Jim Farley, President and chief executive officer of Ford (File photo)

Ford CEO Jim Farley has revealed that, despite the automaker’s deep manufacturing roots in the United States, Ford remains heavily reliant on imported components—some of which are simply not available from domestic suppliers.
In an interview with CNNFarley warned that President Donald Trump’s newly imposed tariffs on auto parts—set to take effect Saturday—could significantly raise production costs, forcing automakers to pass those increases on to consumers. “We have to import certain parts,” Farley said. “A lot of parts, like fasteners, washers, carpet … are just not available. We can’t even buy those parts here.”
While the White House has pushed for domestic sourcing, Farley emphasized that economic and logistical realities still favor global supply chains. He estimated that around 20 to 25 per cent of the parts in Ford’s top-selling models, including the F-150, come from abroad. Even where domestic manufacturing is possible, it is often far more expensive. “The affordability of parts is a really important thing for America because we’ve got to keep the vehicles affordable,” Farley said.
Ford currently manufactures more of its vehicles in the US than any automaker except Tesla, yet Farley acknowledged that full domestic self-sufficiency isn’t feasible. “Yes, we want to make them like Ford does in the US, but we also want to make the vehicles affordable that are built in the US,” he said.

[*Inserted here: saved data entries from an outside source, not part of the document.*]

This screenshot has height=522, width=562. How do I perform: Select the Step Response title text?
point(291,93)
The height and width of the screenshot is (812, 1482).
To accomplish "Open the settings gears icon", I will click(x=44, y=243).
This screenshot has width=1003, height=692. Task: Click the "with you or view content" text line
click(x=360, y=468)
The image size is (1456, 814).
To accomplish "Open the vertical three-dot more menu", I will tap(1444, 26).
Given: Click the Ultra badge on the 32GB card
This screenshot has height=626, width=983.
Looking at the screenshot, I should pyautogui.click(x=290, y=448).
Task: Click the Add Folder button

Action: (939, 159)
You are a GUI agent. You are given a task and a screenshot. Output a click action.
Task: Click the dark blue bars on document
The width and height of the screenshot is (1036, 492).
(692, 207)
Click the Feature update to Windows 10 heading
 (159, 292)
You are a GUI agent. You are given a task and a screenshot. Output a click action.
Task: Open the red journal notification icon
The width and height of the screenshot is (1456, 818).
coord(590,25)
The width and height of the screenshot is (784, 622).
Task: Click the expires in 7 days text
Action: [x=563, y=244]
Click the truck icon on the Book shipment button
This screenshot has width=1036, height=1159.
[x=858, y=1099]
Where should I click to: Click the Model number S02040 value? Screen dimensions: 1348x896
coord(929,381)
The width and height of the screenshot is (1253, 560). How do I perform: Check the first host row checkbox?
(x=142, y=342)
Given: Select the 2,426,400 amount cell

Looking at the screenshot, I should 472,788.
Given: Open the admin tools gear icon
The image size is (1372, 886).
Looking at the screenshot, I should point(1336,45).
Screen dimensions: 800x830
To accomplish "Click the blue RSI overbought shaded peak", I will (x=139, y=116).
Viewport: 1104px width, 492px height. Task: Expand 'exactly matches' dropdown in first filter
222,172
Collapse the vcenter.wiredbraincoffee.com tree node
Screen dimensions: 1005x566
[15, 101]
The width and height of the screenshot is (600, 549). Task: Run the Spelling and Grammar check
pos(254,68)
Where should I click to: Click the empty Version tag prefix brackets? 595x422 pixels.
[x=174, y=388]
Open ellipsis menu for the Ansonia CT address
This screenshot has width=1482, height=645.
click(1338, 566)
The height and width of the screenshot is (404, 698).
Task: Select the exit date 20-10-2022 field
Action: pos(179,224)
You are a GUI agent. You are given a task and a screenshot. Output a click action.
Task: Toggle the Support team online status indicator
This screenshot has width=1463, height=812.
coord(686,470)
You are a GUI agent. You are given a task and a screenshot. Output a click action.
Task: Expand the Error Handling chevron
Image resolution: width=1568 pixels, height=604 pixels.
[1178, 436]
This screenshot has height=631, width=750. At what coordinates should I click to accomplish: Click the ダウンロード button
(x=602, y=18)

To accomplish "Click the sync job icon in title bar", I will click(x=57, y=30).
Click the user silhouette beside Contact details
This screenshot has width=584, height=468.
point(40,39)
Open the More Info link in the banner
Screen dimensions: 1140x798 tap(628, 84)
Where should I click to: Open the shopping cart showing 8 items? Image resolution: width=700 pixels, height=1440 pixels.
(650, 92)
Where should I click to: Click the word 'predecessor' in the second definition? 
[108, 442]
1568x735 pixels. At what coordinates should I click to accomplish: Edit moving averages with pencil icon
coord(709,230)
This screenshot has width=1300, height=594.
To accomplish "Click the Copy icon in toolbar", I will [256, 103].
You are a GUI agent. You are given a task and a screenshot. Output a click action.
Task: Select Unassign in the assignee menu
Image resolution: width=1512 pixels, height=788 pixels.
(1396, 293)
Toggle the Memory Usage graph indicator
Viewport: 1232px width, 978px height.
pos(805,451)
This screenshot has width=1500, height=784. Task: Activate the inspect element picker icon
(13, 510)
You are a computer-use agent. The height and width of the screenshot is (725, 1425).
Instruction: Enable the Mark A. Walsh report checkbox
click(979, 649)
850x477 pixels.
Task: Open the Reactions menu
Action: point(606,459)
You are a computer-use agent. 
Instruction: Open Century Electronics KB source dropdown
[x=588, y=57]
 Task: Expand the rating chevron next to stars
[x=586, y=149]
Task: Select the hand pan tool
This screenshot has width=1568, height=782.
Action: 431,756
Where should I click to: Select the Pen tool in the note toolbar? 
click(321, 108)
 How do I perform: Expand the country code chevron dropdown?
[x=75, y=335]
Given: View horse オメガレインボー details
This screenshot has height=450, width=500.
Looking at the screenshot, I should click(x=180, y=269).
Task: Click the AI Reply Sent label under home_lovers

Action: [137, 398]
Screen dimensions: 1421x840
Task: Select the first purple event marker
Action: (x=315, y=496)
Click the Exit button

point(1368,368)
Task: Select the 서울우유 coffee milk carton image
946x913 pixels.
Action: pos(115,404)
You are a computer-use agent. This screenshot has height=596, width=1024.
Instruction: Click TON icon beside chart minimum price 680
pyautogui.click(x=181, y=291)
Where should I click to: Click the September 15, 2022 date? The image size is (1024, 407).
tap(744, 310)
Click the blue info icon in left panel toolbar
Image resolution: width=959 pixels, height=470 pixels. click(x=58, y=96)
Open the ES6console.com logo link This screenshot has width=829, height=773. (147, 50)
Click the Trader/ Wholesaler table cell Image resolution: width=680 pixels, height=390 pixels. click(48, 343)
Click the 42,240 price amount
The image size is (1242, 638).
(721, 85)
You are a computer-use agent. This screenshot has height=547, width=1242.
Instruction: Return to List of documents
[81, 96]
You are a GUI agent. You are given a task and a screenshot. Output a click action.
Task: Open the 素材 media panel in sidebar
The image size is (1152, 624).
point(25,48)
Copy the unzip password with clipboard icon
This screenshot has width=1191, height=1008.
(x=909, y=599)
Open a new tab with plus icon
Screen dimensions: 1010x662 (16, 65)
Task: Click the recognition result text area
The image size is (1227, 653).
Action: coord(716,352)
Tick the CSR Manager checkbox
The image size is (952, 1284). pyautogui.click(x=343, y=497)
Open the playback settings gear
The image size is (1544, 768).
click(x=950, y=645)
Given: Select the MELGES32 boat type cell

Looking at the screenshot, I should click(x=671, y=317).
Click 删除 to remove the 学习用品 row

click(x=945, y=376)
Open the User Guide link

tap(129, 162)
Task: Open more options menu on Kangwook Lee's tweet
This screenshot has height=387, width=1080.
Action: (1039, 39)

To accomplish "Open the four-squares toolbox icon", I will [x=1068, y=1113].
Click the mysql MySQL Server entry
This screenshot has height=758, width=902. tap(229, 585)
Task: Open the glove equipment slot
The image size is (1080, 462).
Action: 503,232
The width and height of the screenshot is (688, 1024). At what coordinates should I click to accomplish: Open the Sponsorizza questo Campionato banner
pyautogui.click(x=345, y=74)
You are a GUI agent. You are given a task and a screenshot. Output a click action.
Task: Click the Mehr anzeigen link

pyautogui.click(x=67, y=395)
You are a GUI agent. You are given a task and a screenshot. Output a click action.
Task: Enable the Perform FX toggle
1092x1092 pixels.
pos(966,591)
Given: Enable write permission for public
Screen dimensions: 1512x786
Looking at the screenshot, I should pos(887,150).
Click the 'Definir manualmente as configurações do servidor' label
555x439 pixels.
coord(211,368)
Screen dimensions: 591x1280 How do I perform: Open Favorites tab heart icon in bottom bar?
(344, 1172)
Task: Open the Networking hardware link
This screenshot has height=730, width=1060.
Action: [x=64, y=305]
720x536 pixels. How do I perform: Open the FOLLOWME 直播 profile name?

‘Let me take you through the math’: Ford CEO on how tariffs could impact vehicle pricing

To cushion the impact of rising costs, Ford is extending its “employee pricing” promotion through July 4. Still, Farley warned that once the promotion ends, customers could see higher sticker prices. “We want to keep our prices competitive and low,” he said.
The Trump administration’s tariff strategy includes a 25 per cent duty on imported vehicles and new levies on US-built cars if more than 15 per cent of their parts come from foreign sources. While some relief was announced earlier this week, analysts expect only a modest reduction in cost increases.
According to estimates from Anderson Economic Group, the tariffs could raise production costs by $3,000 to $12,000 per vehicle. Recent policy adjustments may trim that burden by $900 to $2,500, but the overall financial pressure remains substantial.
Speaking at Ford’s Kentucky Truck Plant on Wednesday, Farley called for continued collaboration with policymakers. “The changes this week to the tariff plans will help ease the impact on automakers, suppliers, and consumers,” he said. “But we need to continue working with the administration on a comprehensive policy strategy… We are not there yet.”
Although US President Trump claims his tariffs are incentivizing automakers to open new factories in the US, industry data does not show a marked uptick in new investment. Ford’s ongoing projects in Tennessee and Ohio—focused on electric vehicles—began under the Biden administration and are backed by federal loans.
Farley said Ford remains in close contact with Trump’s team. “We recognize how important this moment is to get this all right and try to figure it out together,” he said. “It’s going to take a little time.”